#### [Stated exercise]
Copy each of the records below word for word.

#### [Input material]

━━━━━━

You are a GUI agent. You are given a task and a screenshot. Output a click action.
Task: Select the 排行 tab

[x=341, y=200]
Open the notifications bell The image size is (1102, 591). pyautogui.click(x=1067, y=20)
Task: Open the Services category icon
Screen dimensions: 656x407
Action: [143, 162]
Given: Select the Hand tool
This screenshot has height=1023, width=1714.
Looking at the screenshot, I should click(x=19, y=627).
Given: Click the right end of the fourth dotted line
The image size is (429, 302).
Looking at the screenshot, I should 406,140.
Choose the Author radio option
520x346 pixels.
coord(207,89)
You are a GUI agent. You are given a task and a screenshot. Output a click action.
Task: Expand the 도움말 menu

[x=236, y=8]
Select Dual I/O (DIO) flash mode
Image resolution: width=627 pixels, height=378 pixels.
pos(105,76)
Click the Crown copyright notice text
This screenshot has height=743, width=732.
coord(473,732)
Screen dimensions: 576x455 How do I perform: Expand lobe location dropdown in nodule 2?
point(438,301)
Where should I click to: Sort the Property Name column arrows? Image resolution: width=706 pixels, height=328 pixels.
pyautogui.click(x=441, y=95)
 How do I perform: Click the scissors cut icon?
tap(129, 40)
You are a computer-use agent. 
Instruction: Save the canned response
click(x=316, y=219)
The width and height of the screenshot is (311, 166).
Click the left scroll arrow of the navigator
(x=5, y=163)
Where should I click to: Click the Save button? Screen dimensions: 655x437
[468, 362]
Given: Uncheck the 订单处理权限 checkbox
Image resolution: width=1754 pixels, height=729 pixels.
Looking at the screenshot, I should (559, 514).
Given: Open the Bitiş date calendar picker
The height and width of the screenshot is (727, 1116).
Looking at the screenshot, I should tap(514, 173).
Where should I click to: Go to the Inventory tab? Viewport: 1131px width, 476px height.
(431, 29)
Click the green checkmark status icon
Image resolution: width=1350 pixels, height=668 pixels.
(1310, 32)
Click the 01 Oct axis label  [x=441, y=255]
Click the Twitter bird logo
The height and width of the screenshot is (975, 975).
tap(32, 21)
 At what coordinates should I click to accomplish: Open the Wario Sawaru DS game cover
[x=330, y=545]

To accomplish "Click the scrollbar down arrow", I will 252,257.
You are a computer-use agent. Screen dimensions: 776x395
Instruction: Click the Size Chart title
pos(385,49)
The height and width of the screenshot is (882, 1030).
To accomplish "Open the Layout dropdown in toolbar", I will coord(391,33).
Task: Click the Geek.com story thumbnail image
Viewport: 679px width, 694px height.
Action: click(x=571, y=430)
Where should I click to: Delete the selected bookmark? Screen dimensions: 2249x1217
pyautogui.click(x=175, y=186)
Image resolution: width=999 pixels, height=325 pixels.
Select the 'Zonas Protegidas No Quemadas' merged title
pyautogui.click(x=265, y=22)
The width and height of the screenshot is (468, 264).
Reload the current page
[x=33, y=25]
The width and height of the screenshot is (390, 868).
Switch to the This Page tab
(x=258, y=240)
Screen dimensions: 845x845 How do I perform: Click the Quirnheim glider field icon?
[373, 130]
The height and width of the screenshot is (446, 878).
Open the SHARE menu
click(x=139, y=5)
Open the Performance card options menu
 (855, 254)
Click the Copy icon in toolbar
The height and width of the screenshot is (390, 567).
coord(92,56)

━━━━━━

#### [Task response]
You are a GUI agent. You are given a task and a screenshot. Output a click action.
Task: Select the 排行 tab

[x=341, y=200]
Open the notifications bell The image size is (1102, 591). pyautogui.click(x=1067, y=20)
Task: Open the Services category icon
Screen dimensions: 656x407
Action: [143, 162]
Given: Select the Hand tool
This screenshot has height=1023, width=1714.
Looking at the screenshot, I should click(x=19, y=627).
Given: Click the right end of the fourth dotted line
The image size is (429, 302).
Looking at the screenshot, I should 406,140.
Choose the Author radio option
520x346 pixels.
coord(207,89)
You are a GUI agent. You are given a task and a screenshot. Output a click action.
Task: Expand the 도움말 menu

[x=236, y=8]
Select Dual I/O (DIO) flash mode
Image resolution: width=627 pixels, height=378 pixels.
pos(105,76)
Click the Crown copyright notice text
This screenshot has height=743, width=732.
coord(473,732)
Screen dimensions: 576x455 How do I perform: Expand lobe location dropdown in nodule 2?
point(438,301)
Where should I click to: Sort the Property Name column arrows? Image resolution: width=706 pixels, height=328 pixels.
pyautogui.click(x=441, y=95)
 How do I perform: Click the scissors cut icon?
tap(129, 40)
You are a computer-use agent. 
Instruction: Save the canned response
click(x=316, y=219)
The width and height of the screenshot is (311, 166).
Click the left scroll arrow of the navigator
(x=5, y=163)
Where should I click to: Click the Save button? Screen dimensions: 655x437
[468, 362]
Given: Uncheck the 订单处理权限 checkbox
Image resolution: width=1754 pixels, height=729 pixels.
Looking at the screenshot, I should (559, 514).
Given: Open the Bitiş date calendar picker
The height and width of the screenshot is (727, 1116).
Looking at the screenshot, I should tap(514, 173).
Where should I click to: Go to the Inventory tab? Viewport: 1131px width, 476px height.
(431, 29)
Click the green checkmark status icon
Image resolution: width=1350 pixels, height=668 pixels.
(1310, 32)
Click the 01 Oct axis label  [x=441, y=255]
Click the Twitter bird logo
The height and width of the screenshot is (975, 975).
tap(32, 21)
 At what coordinates should I click to accomplish: Open the Wario Sawaru DS game cover
[x=330, y=545]

To accomplish "Click the scrollbar down arrow", I will 252,257.
You are a computer-use agent. Screen dimensions: 776x395
Instruction: Click the Size Chart title
pos(385,49)
The height and width of the screenshot is (882, 1030).
To accomplish "Open the Layout dropdown in toolbar", I will coord(391,33).
Task: Click the Geek.com story thumbnail image
Viewport: 679px width, 694px height.
Action: click(x=571, y=430)
Where should I click to: Delete the selected bookmark? Screen dimensions: 2249x1217
pyautogui.click(x=175, y=186)
Image resolution: width=999 pixels, height=325 pixels.
Select the 'Zonas Protegidas No Quemadas' merged title
pyautogui.click(x=265, y=22)
The width and height of the screenshot is (468, 264).
Reload the current page
[x=33, y=25]
The width and height of the screenshot is (390, 868).
Switch to the This Page tab
(x=258, y=240)
Screen dimensions: 845x845 How do I perform: Click the Quirnheim glider field icon?
[373, 130]
The height and width of the screenshot is (446, 878).
Open the SHARE menu
click(x=139, y=5)
Open the Performance card options menu
 (855, 254)
Click the Copy icon in toolbar
The height and width of the screenshot is (390, 567).
coord(92,56)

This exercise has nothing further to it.